The method, outlined in the current edition of the journal Analytical Chemistry, addresses a serious public health emergency related to opioid addiction and unintentional overdose deaths: the lack of a reliable and inexpensive test that allows for comprehensive surveillance of synthetic drugs flooding the illegal market.

The new method would eliminate a two-stage process currently in use for drug monitoring by allowing technicians to run many tests at once in a high throughput manner -- dramatically cutting processing time while improving screening accuracy with quality assurance. Importantly, this mass spectrometric method can also screen for a wider range of drugs of abuse, as well as identify designer drugs that elude conventional tests.

New technologies are urgently needed, given a worldwide epidemic of prescription and illicit drug abuse and its devastating impacts on public health. According to a recent report by the United Nations Office on Drugs and Crime approximately 35 million people worldwide used opioid drugs in the year 2014. In 2016, the Public Health Agency of Canada reported an estimated 2,800 people died of opioid overdoses alone. It expects that number to rise to at least 3,000 in 2017.

Conventional tests using immunoassays fall short because they cannot detect the alarming assortment of drugs, which include synthetic opioids, tranquilizers, stimulants and anti-anxiety agents. Additional confirmation tests are also required due to a high rate of false positives and false negatives, which slows the process further.

"Drug testing is always behind the times since screening relies on antibody reagents that target only known drugs and they are prone to error, which contributes to higher health care costs and delays to clinical decision making," explains Phillip Britz-McKibbin, a professor in the Department of Chemistry and Chemical Biology at McMaster and lead author of the study.

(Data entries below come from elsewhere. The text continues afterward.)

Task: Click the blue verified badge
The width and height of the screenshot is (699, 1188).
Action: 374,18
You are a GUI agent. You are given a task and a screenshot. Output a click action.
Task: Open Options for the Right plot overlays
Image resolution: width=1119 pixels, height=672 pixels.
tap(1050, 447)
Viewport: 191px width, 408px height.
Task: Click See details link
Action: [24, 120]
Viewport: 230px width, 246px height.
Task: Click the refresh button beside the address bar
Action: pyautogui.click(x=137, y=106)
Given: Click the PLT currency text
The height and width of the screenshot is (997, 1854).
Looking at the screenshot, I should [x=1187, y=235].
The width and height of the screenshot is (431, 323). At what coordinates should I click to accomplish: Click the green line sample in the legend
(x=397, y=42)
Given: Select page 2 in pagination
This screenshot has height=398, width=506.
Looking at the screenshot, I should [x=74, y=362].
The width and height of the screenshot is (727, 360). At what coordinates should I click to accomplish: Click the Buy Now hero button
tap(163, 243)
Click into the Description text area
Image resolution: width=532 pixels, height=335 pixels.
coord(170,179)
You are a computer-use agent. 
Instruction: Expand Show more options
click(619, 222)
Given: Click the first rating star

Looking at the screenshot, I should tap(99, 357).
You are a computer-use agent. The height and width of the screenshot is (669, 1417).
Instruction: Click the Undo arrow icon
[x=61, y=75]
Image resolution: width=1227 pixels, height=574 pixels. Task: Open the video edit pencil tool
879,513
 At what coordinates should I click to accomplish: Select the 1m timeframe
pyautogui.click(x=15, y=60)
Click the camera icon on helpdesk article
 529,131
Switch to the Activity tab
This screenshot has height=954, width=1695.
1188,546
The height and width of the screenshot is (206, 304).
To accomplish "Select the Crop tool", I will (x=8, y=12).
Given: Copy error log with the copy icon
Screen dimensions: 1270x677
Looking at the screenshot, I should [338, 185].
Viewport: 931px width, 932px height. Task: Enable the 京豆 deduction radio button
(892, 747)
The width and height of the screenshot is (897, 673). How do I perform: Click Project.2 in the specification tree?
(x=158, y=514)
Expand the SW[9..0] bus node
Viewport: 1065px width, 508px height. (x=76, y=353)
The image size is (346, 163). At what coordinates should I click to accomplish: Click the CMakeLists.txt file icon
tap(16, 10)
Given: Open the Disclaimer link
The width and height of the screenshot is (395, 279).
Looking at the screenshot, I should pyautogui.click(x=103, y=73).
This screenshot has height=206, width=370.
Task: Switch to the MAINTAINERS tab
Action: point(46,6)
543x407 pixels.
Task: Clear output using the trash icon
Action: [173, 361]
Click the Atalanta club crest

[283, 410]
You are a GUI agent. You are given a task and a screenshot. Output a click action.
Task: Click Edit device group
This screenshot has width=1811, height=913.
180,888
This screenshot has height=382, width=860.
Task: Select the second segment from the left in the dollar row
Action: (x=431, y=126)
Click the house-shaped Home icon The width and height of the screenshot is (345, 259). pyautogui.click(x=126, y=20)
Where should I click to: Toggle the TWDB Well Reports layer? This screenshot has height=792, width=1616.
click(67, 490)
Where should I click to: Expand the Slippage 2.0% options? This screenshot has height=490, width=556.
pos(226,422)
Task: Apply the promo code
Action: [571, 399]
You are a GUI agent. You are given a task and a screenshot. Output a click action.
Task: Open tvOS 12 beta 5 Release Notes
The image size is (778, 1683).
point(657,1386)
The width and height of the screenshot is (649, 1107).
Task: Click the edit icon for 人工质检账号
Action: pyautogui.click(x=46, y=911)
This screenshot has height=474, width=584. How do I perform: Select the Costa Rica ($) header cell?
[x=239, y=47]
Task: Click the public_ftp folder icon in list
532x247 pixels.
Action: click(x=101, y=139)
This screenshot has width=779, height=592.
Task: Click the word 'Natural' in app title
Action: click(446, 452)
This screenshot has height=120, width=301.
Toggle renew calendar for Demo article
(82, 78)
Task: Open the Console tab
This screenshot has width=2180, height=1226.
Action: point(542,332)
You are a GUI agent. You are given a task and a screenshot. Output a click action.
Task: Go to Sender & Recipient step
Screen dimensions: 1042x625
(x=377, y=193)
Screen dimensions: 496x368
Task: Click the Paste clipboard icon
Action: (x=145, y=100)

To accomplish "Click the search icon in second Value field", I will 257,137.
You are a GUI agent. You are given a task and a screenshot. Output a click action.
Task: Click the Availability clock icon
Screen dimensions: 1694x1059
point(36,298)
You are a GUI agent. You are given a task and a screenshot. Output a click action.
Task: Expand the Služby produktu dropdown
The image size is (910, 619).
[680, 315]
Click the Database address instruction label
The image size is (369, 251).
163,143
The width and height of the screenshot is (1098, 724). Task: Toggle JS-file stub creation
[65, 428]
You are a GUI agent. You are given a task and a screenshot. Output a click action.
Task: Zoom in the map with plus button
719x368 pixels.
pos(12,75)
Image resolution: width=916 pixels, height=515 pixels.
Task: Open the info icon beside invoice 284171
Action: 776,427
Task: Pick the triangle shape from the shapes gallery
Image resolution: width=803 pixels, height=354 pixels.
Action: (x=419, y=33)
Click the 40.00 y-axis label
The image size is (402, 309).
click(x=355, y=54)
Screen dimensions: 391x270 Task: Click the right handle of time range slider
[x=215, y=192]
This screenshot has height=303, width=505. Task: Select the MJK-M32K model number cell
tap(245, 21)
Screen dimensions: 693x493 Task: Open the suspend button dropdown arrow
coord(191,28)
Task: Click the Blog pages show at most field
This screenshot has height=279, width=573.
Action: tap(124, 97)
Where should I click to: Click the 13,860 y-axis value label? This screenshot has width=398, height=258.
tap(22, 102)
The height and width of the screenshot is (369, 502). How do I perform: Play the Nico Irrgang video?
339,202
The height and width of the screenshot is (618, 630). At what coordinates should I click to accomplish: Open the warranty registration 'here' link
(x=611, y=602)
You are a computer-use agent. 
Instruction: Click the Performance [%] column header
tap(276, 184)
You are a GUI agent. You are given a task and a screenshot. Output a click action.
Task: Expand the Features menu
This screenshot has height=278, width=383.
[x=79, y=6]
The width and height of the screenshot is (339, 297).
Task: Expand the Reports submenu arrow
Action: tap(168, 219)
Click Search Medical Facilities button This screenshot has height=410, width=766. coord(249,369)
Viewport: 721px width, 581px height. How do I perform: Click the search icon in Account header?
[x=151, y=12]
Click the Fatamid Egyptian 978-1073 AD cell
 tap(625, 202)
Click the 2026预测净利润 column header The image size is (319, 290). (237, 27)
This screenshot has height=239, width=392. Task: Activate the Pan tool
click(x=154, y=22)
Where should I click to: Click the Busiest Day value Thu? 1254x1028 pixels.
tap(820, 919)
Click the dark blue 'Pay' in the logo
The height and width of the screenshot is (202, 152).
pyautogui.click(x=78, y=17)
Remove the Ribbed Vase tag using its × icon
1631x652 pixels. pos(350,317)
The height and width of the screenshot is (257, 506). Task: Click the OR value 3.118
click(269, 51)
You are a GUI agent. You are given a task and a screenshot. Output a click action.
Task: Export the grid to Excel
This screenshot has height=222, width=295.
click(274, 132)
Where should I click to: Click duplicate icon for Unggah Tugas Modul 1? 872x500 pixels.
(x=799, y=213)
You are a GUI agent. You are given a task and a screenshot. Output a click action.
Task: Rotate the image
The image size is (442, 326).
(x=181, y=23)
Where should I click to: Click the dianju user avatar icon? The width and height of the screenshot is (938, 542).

"Current technologies are not specific, accurate nor comprehensive enough, which impairs a physician's ability to properly care for patients, such as monitoring for drug compliance, potential substitution or polydrug usage," he says.

This problem extends beyond pain management; take, for example, a clinically depressed patient. Prescribed anti-anxiety medications can be harmful if taken at the wrong dosage or not taken at all, leading to a higher risk for self-harm especially if mixed with other drugs. Only accurate urine tests can show whether or not the patient is following a doctor's prescription or taking other harmful substances that can compromise treatment efficacy and patient safety, explains Britz-McKibbin.

Researchers plan to validate the method relative to conventional screening tests for a broad spectrum of drugs of abuse on a cohort of in-patients, currently under physician care.